Solve the differential equation by using Laplace transforms. Find the particular solution that satisfies them of:
y''+2y'+y =4e^(-t)
This looks pretty straightforward. How far do you get? Just take L{} of each term and solve for F(s) algebraically.
To solve the given differential equation using Laplace transforms, we first need to take the Laplace transform of both sides of the equation. The Laplace transform of a derivative is given by the formula:
L{f'(t)} = sF(s) - f(0)
where L{f(t)} denotes the Laplace transform of f(t), s is the Laplace variable, and f(0) is the initial value of the function.

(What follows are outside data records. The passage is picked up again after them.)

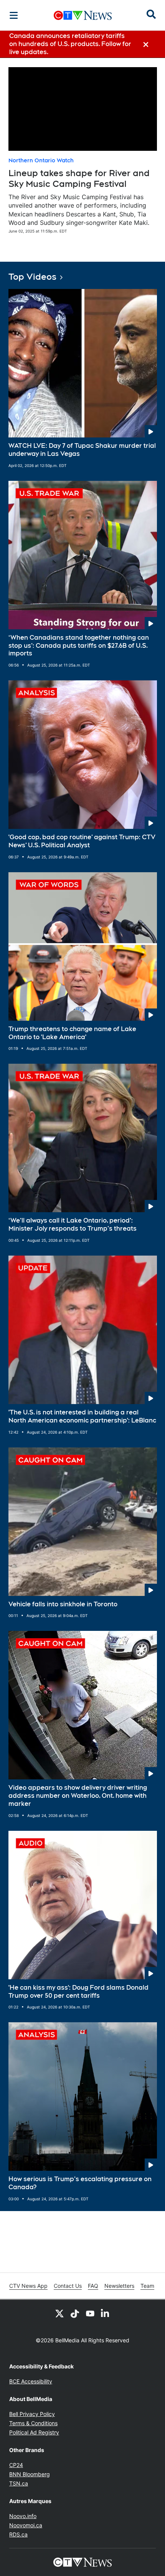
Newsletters (119, 2285)
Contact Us (68, 2285)
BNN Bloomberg (29, 2474)
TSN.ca (18, 2483)
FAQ (93, 2285)
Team (147, 2285)
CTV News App (28, 2285)
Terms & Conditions (33, 2423)
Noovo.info (22, 2516)
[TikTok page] (74, 2313)
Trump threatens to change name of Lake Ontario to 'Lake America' (72, 1033)
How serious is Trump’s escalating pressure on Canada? (80, 2183)
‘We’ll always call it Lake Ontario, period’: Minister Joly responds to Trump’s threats (72, 1224)
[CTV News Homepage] (83, 15)
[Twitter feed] (59, 2313)
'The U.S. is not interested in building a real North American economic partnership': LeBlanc (82, 1416)
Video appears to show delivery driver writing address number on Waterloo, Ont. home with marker (77, 1795)
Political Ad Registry (34, 2432)
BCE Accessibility (30, 2381)
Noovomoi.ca (25, 2525)
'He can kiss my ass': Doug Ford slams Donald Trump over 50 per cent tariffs (78, 1991)
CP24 (16, 2465)
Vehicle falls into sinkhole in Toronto (62, 1604)
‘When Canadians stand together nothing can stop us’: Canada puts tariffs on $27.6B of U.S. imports (78, 645)
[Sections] (13, 15)
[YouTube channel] (90, 2313)
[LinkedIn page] (105, 2313)
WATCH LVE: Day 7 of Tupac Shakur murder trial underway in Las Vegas (82, 449)
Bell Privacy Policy (32, 2414)
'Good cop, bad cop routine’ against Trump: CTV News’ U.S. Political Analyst (81, 841)
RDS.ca (18, 2534)
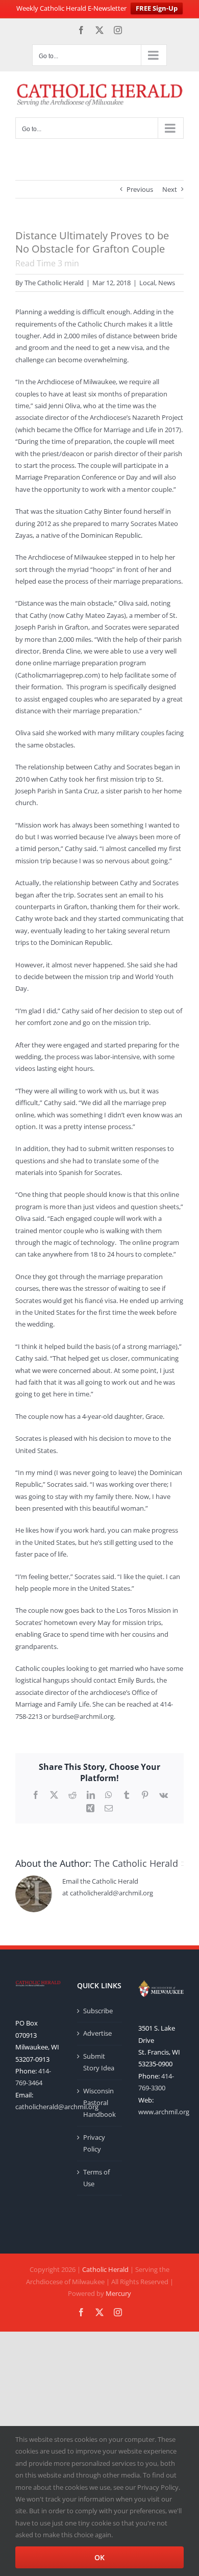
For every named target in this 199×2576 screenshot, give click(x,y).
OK (99, 2557)
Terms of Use (96, 2177)
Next (169, 189)
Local (147, 282)
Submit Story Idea (98, 2062)
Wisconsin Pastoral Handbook (99, 2102)
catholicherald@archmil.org (56, 2106)
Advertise (97, 2033)
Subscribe (98, 2010)
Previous (140, 189)
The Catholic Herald (54, 282)
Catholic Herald (105, 2269)
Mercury (118, 2293)
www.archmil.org (163, 2111)
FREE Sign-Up (157, 8)
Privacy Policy (94, 2143)
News (166, 282)
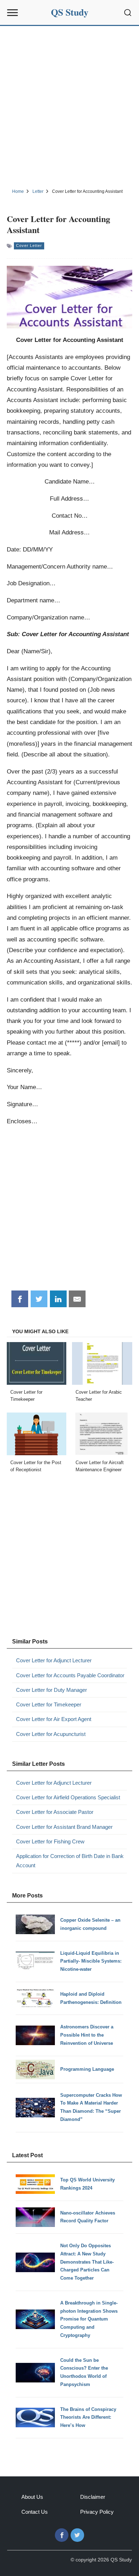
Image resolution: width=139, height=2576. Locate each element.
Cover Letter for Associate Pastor (54, 1812)
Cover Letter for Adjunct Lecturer (54, 1660)
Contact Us (34, 2512)
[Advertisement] (69, 106)
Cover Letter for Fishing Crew (50, 1841)
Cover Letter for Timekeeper (48, 1704)
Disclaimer (92, 2497)
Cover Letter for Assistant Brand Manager (64, 1827)
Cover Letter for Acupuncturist (51, 1734)
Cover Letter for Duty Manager (51, 1690)
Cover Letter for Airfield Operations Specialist (68, 1797)
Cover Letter (29, 245)
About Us (32, 2497)
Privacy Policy (97, 2512)
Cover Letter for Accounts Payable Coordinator (70, 1675)
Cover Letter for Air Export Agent (53, 1719)
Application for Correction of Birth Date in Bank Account (70, 1860)
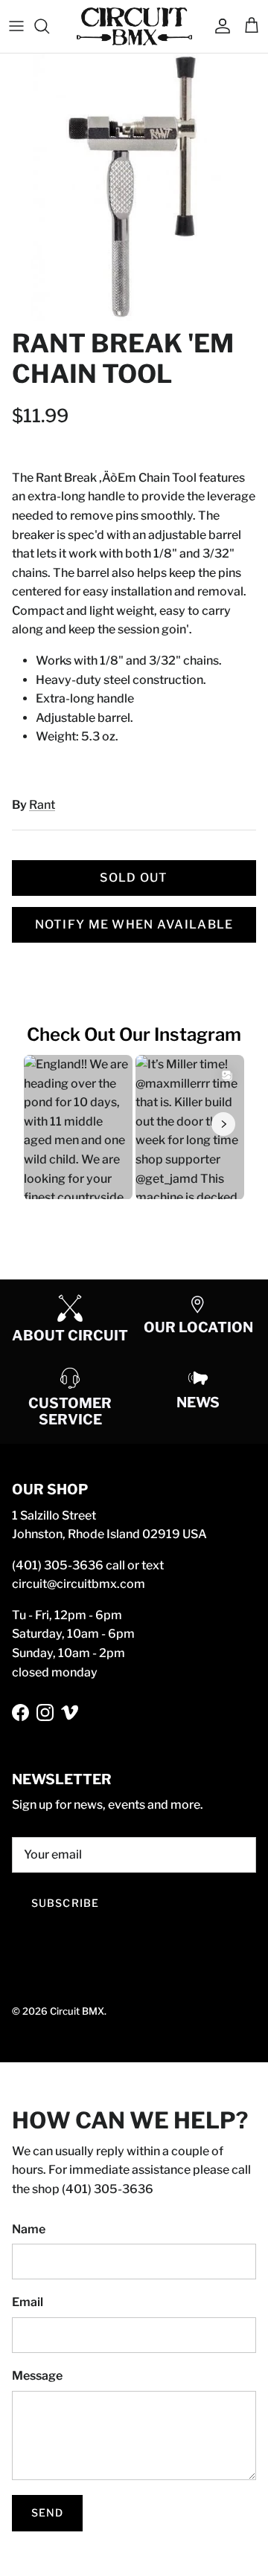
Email (27, 2302)
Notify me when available (134, 924)
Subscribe (65, 1903)
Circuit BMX (77, 2011)
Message (37, 2376)
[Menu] (16, 26)
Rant (42, 805)
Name (28, 2229)
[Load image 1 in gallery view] (134, 187)
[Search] (49, 26)
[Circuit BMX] (134, 26)
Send (47, 2512)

Applying the Laplace transform to the given equation, we get:
L{y''} + 2L{y'} + L{y} = 4L{e^(-t)}
Taking the Laplace transform of each term individually, we use the following Laplace transforms:
L{y''} = s^2Y(s) - sy(0) - y'(0)
L{y'} = sY(s) - y(0)
L{y} = Y(s)
L{e^(-t)} = 1/(s+1)
Substituting these Laplace transforms into the equation, we have:
s^2Y(s) - sy(0) - y'(0) + 2(sY(s) - y(0)) + Y(s) = 4/(s+1)
Simplifying this equation, we get:
(s^2 + 2s + 1)Y(s) = 4/(s+1) + sy(0) + y'(0) - 2y(0)

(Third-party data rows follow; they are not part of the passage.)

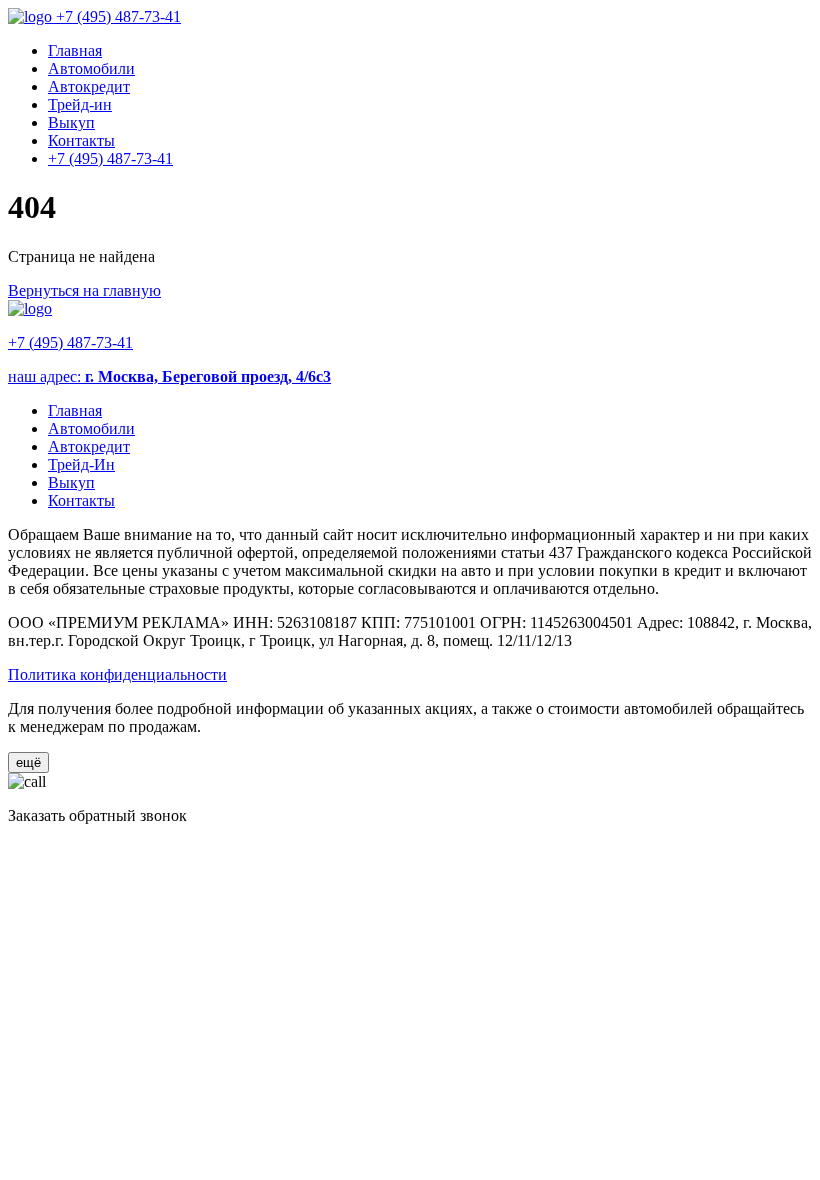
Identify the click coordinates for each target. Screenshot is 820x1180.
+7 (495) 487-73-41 (118, 16)
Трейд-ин (80, 104)
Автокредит (89, 86)
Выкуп (71, 122)
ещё (28, 762)
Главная (75, 50)
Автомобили (91, 68)
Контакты (81, 140)
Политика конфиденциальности (117, 674)
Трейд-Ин (81, 464)
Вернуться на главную (84, 290)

Now, let's find the Laplace transform of the initial conditions y(0) and y'(0):
L{y(0)} = y(0)/s
L{y'(0)} = y'(0)/s
Substituting these transforms into the equation, we have:
(s^2 + 2s + 1)Y(s) = 4/(s+1) + sy(0)/s + y'(0)/s - 2y(0)
Simplifying further, we get:
Y(s) = [4 + sy(0) + y'(0) - 2y(0)] / [(s+1)(s+1)]
Now, we take the inverse Laplace transform of Y(s) to obtain the solution y(t). Since the transform has a repeated factor (s+1), we would need to use partial fraction decomposition to simplify it into simpler terms.
The partial fraction decomposition of Y(s) is given by:
Y(s) = A/(s+1) + B/(s+1)^2
To find the values of A and B, we multiply both sides by the denominator and equate the numerators:
[4 + sy(0) + y'(0) - 2y(0)] = A + B(s+1)
Expanding and equating the coefficients of the like powers of s, we get:
4 + sy(0) + y'(0) - 2y(0) = A + B(s+1)
Comparing the coefficients, we find that A = 3 - 2y(0), and B = 1 + y(0) - y'(0).
Now, we can write the simplified form of Y(s) as:
Y(s) = [3 - 2y(0)]/(s+1) + [1 + y(0) - y'(0)]/(s+1)^2
Taking the inverse Laplace transform of Y(s) using the table of Laplace transform pairs, we can find the solution y(t) in the time domain.